The White House let it be known that despite such areas of
dispute, the president plans to go ahead with his scheduled
trip to China in October.
Yet the growing restiveness in Congress over China's actions,
including its aggressive buildup of ballistic missiles along
the Taiwan Strait, prompted the Senate Foreign Relations Committee
to reexamine Taiwan's precarious status and the US role there.
The staff report also questioned the unusual restrictions
the US places on Taiwan, such as:
* Requiring Taiwan military personnel to wear only civilian
clothing while training in the US.
* Forbidding Taiwan diplomats to fly their flag over their
official building in Washington.
* Refusing to grant access for Taiwan's military to US submarines
even though military personnel from communist China were permitted
aboard.
* Prohibiting any US official to set foot on Twin Oaks, the
Taiwan government's historic estate in northwest Washington.
* Forbidding Taiwan diplomats to use official diplomatic license
plates in theUS and calling its top official here "representative,"
not "ambassador."
There are other examples as well. For example, Taiwan Representative
Chien JenChen says, "the State Department is still off
limits. So we have to meet our friends from the State Department
in neutral ground."
The limitations placed on Taiwan diplomats was one of the
topics raised by several American reporters during a recent
two-hour luncheon with Representative Chen at Twin Oaks.
Chen was diplomatic about the rules. "We know the United
States has its considerations," he says. "We certainly
would like to see all those guidelines be improved, [but]
this is reality. This is not a perfect world.... We try to
improve our relations gradually, incrementally, step by step....

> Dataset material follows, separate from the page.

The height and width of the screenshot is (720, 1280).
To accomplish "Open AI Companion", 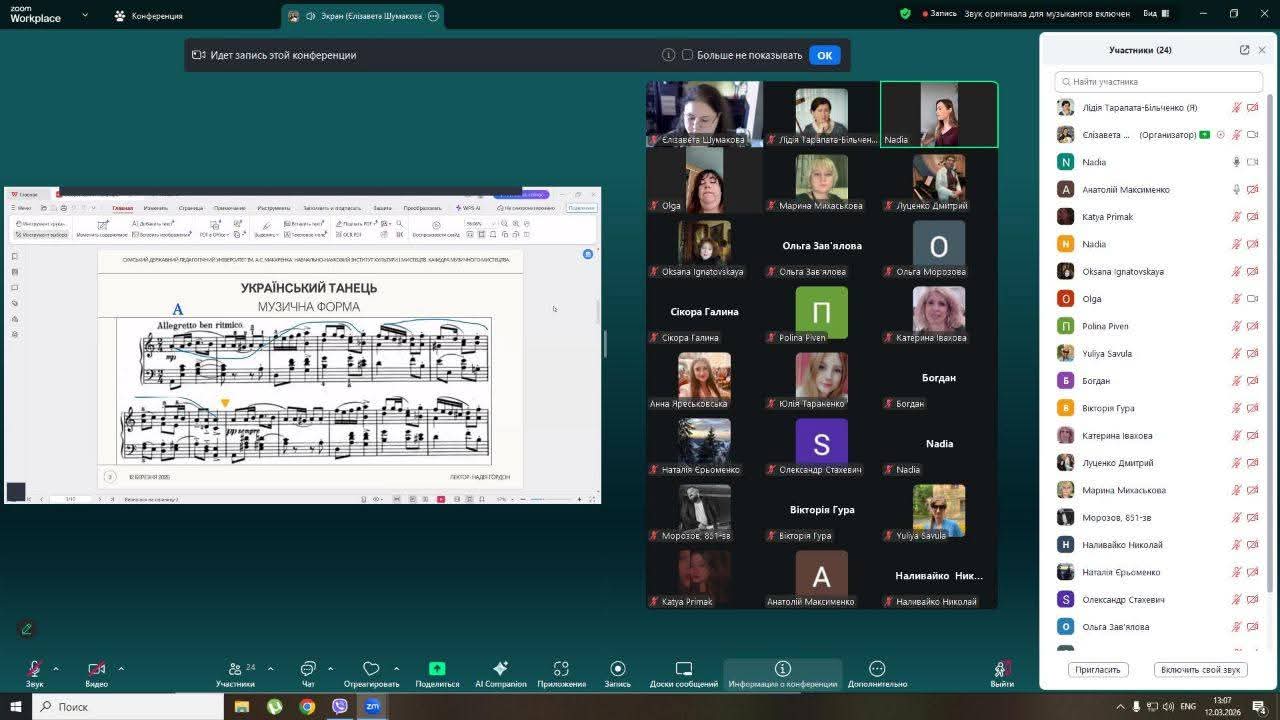I will click(x=500, y=669).
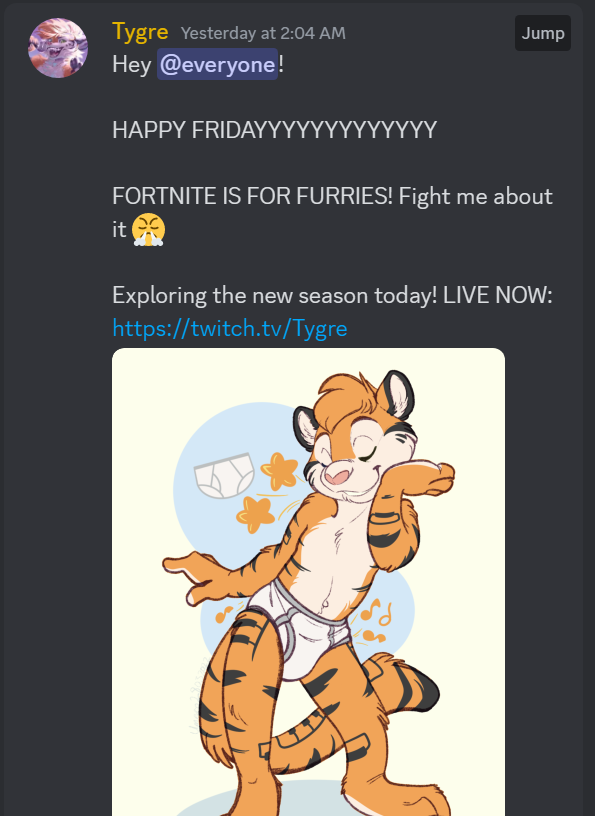
Task: Click the grey briefs drawing in artwork
Action: pyautogui.click(x=224, y=476)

It has improved ... quite a bit."
Politics of ambiguity
The rules governing relations with Taiwan reflect the uncomfortable
ambiguity that dominates the political and military ties between
Washington and Taipei. China regards Taiwan as a breakaway
province, and argues that any US help for Taiwan is interference
in its internal affairs.
But US public support for Taiwan, with its freely elected
government, remains powerful.
A recent Christian Science Monitor/TIPP nationwide survey
of 949 American adults found that by a margin of 38 percent
to 29 percent, people said the US should help Taiwan militarily
if it is attacked. The remaining one-third were unsure.
Defense analyst Ted Carpenter of the Cato Institute in Washington
says that American attitudes toward China appear to be hardening
in the wake of the EP-3E standoff.
Previous presidents and congresses have attempted to deal
with Taiwan with an approach called "strategic ambiguity."
It is rooted in the Taiwan Relations Act of 1979 that calls
for the US to provide Taiwan with help, though the type of
help is left deliberately vague.
Critics charge that Bush went beyond the intentional ambiguity
of his predecessors in the Oval Office in vowing to do whatever
it takes to aid Taiwan.
Of Bush's statement on Taiwan, Chen says: "I personally
feel he was sending a message that the United States really
cares about the security of Taiwan." It wasn't necessarily
a change of US policy, he says. It may reflect that Bush is
being "firmer" with China in light of its military
buildup.
The 'porcupine' strategy
Mr. Carpenter says the time has come to shift away from ambiguity.
He advocates a "porcupine" strategy that provides
Taiwan with whatever military "quills" it needs
to fend off China.
He suggests that the president is "moving in that direction"
with his approval of the sale of the eight submarines, 12
Orion P-3 sub-hunter airplanes, and four Kidd-class destroyers
to Taiwan.
Carpenter would have gone further - selling Taiwan Aegis-equipped
destroyers to counter the Chinese missile threat and HARM
(high-speed anti-radiation) missiles to take out Chinese antiaircraft
batteries.
With a porcupine strategy, he says, "you simply have
to raise the cost of [Chinese] military action to such a high
level that it heads off the initial attack. That is much more
reliable than some paper US security guarantee."